> [Aufgabenstellung]:
Extrahieren Sie unverändert die Zeilen ab der Zeile mit "Open the coins billing icon in sidebar" bis einschließlich der Zeile mit "Click the Reply".

• • • • • • •

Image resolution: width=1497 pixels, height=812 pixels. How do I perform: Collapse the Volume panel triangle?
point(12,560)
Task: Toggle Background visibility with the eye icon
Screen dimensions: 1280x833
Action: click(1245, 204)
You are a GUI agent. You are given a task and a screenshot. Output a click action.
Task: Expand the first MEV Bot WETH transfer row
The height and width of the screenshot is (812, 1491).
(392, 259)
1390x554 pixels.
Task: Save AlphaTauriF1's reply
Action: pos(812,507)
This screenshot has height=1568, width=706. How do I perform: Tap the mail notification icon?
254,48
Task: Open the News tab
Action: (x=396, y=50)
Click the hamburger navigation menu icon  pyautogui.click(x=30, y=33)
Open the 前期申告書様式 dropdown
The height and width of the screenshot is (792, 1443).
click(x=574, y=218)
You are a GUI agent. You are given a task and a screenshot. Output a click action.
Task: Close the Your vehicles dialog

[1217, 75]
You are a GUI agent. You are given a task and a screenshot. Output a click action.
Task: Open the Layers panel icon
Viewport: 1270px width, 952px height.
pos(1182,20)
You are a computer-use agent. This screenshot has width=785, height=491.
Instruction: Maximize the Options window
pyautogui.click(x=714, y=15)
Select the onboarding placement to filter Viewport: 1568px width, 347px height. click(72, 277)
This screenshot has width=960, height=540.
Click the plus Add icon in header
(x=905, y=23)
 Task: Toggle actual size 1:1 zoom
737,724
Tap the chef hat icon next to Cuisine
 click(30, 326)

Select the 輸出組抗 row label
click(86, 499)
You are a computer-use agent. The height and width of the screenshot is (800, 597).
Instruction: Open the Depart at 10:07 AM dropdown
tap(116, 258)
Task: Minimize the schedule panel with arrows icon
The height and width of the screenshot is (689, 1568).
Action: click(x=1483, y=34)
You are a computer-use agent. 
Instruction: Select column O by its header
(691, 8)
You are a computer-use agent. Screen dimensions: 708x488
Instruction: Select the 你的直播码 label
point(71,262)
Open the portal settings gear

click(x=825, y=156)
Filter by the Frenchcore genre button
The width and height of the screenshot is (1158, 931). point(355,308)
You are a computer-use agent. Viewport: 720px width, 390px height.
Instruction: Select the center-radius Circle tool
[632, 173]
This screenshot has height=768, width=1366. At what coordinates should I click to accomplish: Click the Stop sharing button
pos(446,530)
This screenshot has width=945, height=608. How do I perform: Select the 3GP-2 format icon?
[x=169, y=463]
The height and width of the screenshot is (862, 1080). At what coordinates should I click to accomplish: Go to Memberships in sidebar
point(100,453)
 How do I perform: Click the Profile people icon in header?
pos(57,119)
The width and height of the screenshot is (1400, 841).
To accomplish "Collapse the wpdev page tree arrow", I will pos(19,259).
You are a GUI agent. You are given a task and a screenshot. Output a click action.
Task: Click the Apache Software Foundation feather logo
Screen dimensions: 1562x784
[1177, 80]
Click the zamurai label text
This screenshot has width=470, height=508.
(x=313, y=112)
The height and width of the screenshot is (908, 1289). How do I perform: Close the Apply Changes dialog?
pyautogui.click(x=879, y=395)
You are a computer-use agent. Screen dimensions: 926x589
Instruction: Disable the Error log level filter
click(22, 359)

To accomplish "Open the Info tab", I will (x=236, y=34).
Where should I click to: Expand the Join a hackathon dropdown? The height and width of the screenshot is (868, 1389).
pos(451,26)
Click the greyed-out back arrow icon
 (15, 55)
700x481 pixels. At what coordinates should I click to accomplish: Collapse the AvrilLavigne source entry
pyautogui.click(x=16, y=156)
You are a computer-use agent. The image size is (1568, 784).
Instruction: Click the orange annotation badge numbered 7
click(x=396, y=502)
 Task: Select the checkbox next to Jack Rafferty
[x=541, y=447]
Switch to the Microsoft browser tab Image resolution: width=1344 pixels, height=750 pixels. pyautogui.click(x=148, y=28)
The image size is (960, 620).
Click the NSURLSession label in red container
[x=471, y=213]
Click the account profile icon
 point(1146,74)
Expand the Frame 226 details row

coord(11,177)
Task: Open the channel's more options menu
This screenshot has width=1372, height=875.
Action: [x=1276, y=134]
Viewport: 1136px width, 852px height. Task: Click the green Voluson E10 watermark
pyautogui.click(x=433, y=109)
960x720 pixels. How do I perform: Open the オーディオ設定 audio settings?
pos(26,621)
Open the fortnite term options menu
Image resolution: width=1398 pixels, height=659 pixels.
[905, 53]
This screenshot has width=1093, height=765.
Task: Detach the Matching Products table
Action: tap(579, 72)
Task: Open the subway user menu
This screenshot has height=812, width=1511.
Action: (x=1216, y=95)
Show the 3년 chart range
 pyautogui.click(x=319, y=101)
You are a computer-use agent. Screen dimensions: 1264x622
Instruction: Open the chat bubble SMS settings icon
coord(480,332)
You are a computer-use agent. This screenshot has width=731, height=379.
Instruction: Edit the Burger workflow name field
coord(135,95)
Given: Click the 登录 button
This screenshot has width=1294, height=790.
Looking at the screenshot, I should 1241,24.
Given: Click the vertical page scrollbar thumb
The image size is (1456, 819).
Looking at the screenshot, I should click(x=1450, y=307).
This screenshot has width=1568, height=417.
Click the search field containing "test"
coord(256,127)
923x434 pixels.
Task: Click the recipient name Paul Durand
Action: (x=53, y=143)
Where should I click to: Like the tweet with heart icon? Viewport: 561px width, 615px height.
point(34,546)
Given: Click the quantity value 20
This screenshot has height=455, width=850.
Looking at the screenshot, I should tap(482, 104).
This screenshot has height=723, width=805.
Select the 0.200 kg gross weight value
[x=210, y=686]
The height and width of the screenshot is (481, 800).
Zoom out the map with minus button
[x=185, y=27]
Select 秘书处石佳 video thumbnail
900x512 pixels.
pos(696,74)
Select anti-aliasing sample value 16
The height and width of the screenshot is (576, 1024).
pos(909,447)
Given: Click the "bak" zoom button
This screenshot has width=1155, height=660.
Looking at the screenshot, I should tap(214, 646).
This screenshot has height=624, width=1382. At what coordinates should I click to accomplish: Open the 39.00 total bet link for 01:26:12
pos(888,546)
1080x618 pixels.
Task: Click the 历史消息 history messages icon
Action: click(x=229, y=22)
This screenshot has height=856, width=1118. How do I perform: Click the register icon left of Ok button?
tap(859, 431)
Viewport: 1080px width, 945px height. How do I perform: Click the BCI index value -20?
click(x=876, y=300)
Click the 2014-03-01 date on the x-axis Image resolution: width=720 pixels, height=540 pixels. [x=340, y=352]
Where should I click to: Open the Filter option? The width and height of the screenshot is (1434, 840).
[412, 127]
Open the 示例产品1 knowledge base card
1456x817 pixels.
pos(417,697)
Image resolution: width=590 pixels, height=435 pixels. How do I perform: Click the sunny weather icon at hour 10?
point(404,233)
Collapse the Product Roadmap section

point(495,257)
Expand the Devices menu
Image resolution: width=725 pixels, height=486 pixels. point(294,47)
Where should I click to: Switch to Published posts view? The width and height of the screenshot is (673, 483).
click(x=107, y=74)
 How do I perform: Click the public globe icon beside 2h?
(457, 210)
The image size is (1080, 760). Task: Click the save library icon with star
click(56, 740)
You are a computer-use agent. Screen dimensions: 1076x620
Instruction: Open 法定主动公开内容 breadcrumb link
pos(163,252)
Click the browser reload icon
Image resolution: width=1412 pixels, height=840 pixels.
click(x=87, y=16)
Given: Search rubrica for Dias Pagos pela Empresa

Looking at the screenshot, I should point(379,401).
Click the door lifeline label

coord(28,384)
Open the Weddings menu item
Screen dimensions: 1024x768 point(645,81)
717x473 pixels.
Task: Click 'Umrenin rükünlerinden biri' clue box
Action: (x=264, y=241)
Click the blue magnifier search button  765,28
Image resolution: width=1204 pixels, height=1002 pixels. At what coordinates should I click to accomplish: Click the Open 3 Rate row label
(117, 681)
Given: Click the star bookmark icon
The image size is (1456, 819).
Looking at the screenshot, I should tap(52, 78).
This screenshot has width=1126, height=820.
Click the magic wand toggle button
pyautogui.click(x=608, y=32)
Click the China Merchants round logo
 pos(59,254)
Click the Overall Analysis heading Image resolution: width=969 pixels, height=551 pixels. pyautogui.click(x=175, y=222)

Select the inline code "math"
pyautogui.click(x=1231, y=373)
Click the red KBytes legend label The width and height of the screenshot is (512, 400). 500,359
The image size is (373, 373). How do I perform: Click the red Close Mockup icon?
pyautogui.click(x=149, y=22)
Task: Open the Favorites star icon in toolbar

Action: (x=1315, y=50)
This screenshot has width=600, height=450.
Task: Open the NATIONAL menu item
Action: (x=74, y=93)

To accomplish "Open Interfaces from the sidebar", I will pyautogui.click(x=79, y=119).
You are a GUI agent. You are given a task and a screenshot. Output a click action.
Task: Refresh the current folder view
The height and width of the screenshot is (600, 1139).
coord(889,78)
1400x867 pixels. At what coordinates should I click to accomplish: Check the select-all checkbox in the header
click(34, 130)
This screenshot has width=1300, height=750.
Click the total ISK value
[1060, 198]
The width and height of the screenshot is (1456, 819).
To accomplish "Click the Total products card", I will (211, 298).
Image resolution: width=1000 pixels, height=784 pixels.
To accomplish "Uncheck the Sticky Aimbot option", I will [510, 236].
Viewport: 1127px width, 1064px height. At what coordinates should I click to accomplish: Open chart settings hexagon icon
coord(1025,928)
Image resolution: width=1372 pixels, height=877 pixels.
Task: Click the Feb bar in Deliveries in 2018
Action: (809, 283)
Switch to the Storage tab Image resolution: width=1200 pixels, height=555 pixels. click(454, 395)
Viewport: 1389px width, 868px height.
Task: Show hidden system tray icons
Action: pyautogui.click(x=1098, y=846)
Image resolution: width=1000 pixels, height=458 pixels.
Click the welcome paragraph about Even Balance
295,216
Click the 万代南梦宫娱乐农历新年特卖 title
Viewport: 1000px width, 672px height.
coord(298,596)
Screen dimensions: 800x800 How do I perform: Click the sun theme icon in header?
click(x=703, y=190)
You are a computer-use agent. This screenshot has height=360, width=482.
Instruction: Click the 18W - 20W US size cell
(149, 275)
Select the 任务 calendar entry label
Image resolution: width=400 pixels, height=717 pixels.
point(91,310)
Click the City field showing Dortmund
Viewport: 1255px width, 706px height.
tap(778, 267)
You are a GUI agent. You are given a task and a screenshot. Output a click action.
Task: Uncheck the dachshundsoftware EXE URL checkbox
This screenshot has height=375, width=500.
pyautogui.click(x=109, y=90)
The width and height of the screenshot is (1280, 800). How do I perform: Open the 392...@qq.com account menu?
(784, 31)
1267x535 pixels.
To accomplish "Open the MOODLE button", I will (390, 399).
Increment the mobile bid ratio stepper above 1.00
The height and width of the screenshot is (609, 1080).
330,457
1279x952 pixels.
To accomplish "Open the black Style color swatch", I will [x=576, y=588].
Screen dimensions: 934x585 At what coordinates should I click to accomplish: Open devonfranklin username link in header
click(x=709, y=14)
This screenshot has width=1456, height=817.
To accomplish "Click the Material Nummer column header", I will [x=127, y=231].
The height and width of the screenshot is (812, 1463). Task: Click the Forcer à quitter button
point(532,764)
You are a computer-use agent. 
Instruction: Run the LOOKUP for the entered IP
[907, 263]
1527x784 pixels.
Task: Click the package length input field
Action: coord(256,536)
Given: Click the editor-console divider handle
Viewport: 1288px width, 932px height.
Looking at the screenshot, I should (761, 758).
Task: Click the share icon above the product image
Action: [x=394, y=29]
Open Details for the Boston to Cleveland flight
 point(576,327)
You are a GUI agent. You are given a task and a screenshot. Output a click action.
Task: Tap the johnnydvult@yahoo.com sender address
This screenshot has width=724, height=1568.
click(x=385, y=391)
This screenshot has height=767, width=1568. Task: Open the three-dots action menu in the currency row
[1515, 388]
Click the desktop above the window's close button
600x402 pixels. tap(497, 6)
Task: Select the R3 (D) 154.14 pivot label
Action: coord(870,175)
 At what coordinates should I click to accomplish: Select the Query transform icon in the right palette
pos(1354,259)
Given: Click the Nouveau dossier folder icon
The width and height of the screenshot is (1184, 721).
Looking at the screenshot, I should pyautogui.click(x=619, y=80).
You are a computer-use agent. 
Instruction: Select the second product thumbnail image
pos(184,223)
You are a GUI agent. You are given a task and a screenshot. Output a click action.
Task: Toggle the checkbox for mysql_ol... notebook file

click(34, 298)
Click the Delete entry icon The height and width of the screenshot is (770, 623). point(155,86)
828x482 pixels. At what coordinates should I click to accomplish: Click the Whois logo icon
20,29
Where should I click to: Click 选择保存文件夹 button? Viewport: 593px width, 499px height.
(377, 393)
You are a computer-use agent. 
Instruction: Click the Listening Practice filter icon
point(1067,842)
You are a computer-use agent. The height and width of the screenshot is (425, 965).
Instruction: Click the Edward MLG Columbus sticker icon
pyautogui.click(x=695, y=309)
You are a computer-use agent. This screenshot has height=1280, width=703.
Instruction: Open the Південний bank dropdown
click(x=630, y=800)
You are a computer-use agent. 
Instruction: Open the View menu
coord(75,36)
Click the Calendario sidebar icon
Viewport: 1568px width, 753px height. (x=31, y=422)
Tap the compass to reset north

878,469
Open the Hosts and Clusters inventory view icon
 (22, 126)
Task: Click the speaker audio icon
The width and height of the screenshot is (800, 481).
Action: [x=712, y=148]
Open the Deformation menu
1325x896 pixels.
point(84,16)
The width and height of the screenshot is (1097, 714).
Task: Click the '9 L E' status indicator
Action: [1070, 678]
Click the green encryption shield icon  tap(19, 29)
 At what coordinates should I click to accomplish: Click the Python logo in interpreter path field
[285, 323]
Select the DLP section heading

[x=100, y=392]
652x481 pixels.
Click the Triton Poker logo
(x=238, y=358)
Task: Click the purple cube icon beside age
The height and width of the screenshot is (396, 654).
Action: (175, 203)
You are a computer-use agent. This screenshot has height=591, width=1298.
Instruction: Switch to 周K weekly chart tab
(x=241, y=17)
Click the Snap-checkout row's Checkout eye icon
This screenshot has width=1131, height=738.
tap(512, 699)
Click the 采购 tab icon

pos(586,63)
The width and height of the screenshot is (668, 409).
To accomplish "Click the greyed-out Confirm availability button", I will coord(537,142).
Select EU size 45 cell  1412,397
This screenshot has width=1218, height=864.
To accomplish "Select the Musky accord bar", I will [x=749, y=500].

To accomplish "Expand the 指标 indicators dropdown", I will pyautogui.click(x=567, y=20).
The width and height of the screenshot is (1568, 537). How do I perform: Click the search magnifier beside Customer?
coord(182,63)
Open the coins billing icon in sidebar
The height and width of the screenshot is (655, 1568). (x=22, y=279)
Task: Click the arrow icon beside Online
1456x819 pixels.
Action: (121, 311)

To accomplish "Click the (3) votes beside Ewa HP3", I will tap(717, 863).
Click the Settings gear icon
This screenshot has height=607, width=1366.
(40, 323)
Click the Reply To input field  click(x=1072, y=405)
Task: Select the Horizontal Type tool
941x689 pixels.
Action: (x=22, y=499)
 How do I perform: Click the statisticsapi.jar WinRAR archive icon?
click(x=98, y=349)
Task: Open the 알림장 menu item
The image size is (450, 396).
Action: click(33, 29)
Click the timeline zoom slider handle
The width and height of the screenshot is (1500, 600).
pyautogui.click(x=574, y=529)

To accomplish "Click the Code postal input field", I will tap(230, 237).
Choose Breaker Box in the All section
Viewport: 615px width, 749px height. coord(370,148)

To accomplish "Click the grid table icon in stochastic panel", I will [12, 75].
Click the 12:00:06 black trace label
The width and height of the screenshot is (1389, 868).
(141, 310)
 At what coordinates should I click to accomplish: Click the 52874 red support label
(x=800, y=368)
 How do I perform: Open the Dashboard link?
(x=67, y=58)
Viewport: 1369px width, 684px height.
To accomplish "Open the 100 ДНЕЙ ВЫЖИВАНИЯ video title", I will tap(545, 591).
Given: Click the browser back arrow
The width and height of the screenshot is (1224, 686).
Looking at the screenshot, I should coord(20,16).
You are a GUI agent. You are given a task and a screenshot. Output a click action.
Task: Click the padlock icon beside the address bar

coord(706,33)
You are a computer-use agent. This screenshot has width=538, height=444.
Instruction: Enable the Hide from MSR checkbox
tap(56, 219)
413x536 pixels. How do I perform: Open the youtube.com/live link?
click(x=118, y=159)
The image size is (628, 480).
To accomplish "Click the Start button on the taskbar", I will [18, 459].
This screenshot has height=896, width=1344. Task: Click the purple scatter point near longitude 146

• • • • • • •

> [Lösung]:
Open the coins billing icon in sidebar
The height and width of the screenshot is (655, 1568). (x=22, y=279)
Task: Click the arrow icon beside Online
1456x819 pixels.
Action: (121, 311)

To accomplish "Click the (3) votes beside Ewa HP3", I will tap(717, 863).
Click the Settings gear icon
This screenshot has height=607, width=1366.
(40, 323)
Click the Reply To input field  click(x=1072, y=405)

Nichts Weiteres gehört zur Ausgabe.